That Time with the Wobbly Floor

Okay, so I gotta share this story about my floor fiasco. Moved into this older place a while back, nice character, but the living room floor… oh boy. It was this old parquet wooden thing, looked decent enough, but walk across it? It bounced. Seriously, like a very stiff, very loud trampoline. My kids thought it was hilarious, called it the “dancing floor”. Me? Not so much. Every step was a squeak and a dip.

I kept thinking, there’s gotta be a cheap fix, right? I’m not exactly rolling in cash to rip it all out. So, my brain goes into its weird DIY mode. I’m looking at the gaps, the way the wood pieces moved, and I thought, “What if I put something kinda… rubbery… underneath? Like shock absorbers?” Yeah, I know. Sounds daft now.

The Grand Rubber Plan

My big idea involved getting some dense rubber sheeting. Not sure where that idea came from, maybe saw something similar somewhere, who knows. I pictured myself carefully cutting strips and wedging them under the loosest parquet blocks. Thought it would cushion the movement, stop the bounce, kill the squeaks. Genius, right? Wrong.

First, getting the rubber was a thing. Found some thick matting stuff at a hardware store reject pile. Cheap! Perfect for my experiment. Got it home, grabbed my utility knife, pry bar, and knee pads. Felt like I was prepping for surgery.

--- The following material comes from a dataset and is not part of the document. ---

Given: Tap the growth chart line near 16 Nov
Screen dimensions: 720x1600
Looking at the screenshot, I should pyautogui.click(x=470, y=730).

Getting Stuck In (Literally)

So, I started in the bounciest corner. Getting those first few parquet blocks up without wrecking them? Way harder than YouTube makes it look. Managed to pry a couple loose. Okay, progress. Then I tried cutting the rubber mat into little squares and strips. That stuff was tougher than it looked. My hands were killing me.

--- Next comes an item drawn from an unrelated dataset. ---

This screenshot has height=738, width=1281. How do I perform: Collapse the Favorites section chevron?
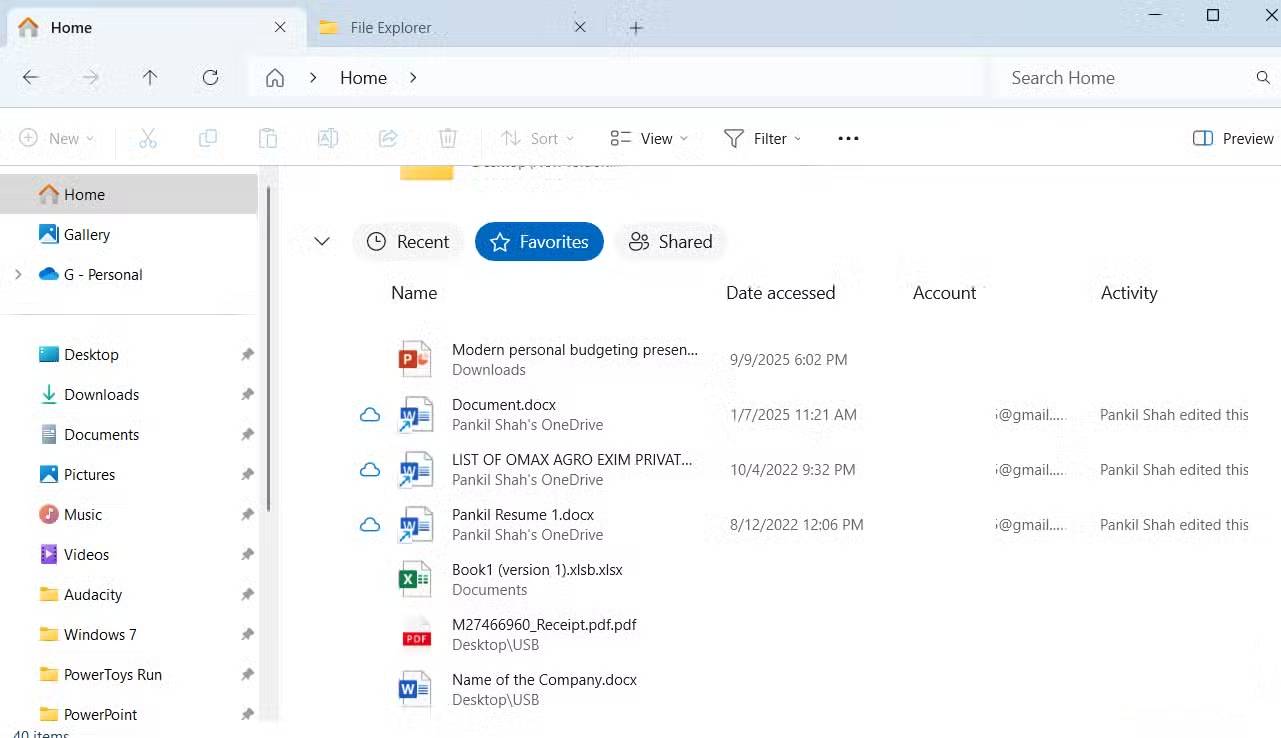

Then came the real fun part: trying to slide these rubber bits under the surrounding blocks without pulling them up too. It was like playing Operation, but with more swearing. Here’s kinda how it went:

  • Pry up one block (carefully!).
  • Try to jam a piece of rubber underneath the edge of the next block.
  • Watch as the block I didn’t want to move suddenly popped up halfway across the room.
  • Try to hammer that block back down, only to make the bounce even worse.
  • Realize the rubber was too thick anyway and just lifted the blocks higher.

I spent a whole afternoon on maybe a two-foot square area. It looked worse than when I started. The floor wasn’t just dancing anymore; it was doing the cha-cha with random rubber bits sticking out. Total disaster.

What Actually Happened

Yeah, the rubber idea was a complete bust. Didn’t absorb anything, just made the floor uneven and frankly, dangerous. Looked like my floor had developed some weird lumpy disease. I ended up pulling out the rubber pieces I’d managed to wedge in, which took almost as long as putting them there.

Had to admit defeat. The floor kept dancing. The squeaks kept squeaking. My brilliant rubber solution? Just a story about a wasted Saturday and sore hands. Eventually, I saved up a bit and got a guy to come look. He just laughed when I told him about the rubber. Turns out the whole subfloor underneath was shot. Needed proper fixing, no amount of rubber was gonna help that.

So, that’s my tale of the rubber dancing parquet wooden flooring attempt. Sometimes, DIY genius is just… not. Learned my lesson though: some jobs really are best left to people who know what they’re doing. And maybe don’t try to fix structural problems with rubber mats.